Table 1 Treatment-related adverse events ≥3 during treatment phase in present OptiPOM study (alternate-day pomalidomide 4 mg; n = 34); to place results in context, treatment-related adverse events of participants in MM-003a (standard pomalidomide 4 mg 21/28-day cycle arm; n = 302) have been added.

The ORR was 29.4% (95% confidence interval [CI] 16.9─44.8%), with 3 very good partial responses (VGPRs), 6 partial responses (PRs), and 1 MR; Fifteen patients (44%) achieved stable disease. Eight patients (24%) had PD after cycle 1 (Table 2). Median PFS was 4.2 months (95% CI, 1.9─5.5 months), and median OS not reached at the time of analysis (Supplemental Fig. 1). OS at 12 months was 66.5% (95% CI, 47.6─79.9). The median PFS of 4.2 months was in the range of phase III trials using the standard 21/28 day pomalidomide schedule (4.0─4.6 months) [1, 2]. Mateos et al. published a subgroup analysis of the OCEAN study of patients treated with the approved pomalidomide standard dosing: For this elderly patient group >65 years (n = 164), PR or better was 24%, median PFS 4.9 months. In our trial using the alternate-day schedule, patients had a median age of 75 years and PR or better was 26% [15].
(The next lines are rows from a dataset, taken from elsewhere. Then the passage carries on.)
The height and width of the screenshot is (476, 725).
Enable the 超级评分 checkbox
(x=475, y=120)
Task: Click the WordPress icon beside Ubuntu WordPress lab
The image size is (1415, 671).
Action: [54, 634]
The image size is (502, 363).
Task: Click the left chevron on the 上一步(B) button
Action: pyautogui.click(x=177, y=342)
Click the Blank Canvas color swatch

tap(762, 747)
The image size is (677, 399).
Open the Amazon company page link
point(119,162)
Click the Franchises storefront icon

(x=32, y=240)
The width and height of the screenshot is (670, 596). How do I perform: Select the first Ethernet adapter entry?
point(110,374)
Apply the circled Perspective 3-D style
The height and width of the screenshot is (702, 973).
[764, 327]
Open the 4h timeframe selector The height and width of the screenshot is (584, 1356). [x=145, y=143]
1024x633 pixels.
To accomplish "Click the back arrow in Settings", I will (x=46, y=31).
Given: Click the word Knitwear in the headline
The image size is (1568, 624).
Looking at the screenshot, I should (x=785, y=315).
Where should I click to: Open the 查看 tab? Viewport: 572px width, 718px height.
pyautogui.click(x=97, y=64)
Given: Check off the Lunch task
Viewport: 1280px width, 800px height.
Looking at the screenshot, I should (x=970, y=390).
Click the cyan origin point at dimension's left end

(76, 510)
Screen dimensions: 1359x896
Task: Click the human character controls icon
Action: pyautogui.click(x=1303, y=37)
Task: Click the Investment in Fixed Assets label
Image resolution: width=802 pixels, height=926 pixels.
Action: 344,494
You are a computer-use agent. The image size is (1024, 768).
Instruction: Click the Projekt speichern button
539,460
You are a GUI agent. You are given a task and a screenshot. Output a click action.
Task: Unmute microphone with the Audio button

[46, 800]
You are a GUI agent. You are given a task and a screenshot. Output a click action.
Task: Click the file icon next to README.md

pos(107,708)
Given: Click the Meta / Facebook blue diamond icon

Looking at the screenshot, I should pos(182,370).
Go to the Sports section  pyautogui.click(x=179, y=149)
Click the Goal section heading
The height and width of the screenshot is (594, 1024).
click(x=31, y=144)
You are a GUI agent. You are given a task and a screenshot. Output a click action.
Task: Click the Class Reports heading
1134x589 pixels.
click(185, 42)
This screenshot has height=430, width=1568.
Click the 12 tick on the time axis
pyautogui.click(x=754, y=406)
Table 2 Responses and survival rates in present OptiPOM study (alternate-day pomalidomide 4 mg; n = 34); to place results in context, responses and survival rates of participants in MM-003a (standard pomalidomide 4 mg 21/28-day cycle arm; n = 302) have been added.

Importantly, the rate of grade 3/4 events (infections, neutropenia, anemia, thrombocytopenia) of our alternate-day pomalidomide schedule appeared numerically almost 50% lower than that reported for trials using standard dosing, despite the lack of G-CSF prophylaxis and a higher proportion of patients aged >75 years. While mandatory antibacterial and antiviral prophylaxis may have contributed to the low number of infections, the low hematologic toxicity suggests that alternate-day pomalidomide dosing may be a valid strategy to improve safety.

Although our cohort differs from phase III trials in the same setting by a lower median number of prior lines of therapy (3 vs 5), the time from diagnosis was comparable. Conversely, the proportion of patients aged > 75 years or carrying high-risk cytogenetics was higher in OptiPOM, and a sizeable number of our patients had already been exposed to next-generation drugs such as carfilzomib and daratumumab.

The pharmacokinetics of pomalidomide is dominated by CYP1A2-mediated metabolism. The clinically most important and relevant inhibitors of CYP1A2 in this setting are fluoroquinolones (ciprofloxacin, ofloxacin), so their excess use could in theory explain the preserved efficacy of alternate-day pomalidomide dosing observed. However, antimicrobial prophylaxis was mandatory in our trial with cotrimoxazole, and neutropenic fever was not observed so it can be excluded that excess fluoroquinolone use may have biased the efficacy results in our cohort.

The interpretation of our trial data is limited by its premature closure which precludes comparison-based conclusions. However, the cohort of 34 patients treated with alternate-day pomalidomide dosing is the largest reported to date and is consistent with earlier trial data suggesting that pomalidomide treatment on alternate days is active and safe.

In summary, our OptiPOM data provide additional evidence that alternate-day pomalidomide dosing may be a reasonable, well-tolerated option to deliver pomalidomide, especially to patients at increased risk for treatment-related toxicity, while at the same time decreasing pomalidomide drug costs. The potential of alternate-day pomalidomide dosing schedules to improve the safety and cost-efficacy of pomalidomide-containing triplets should be clarified in a definite trial.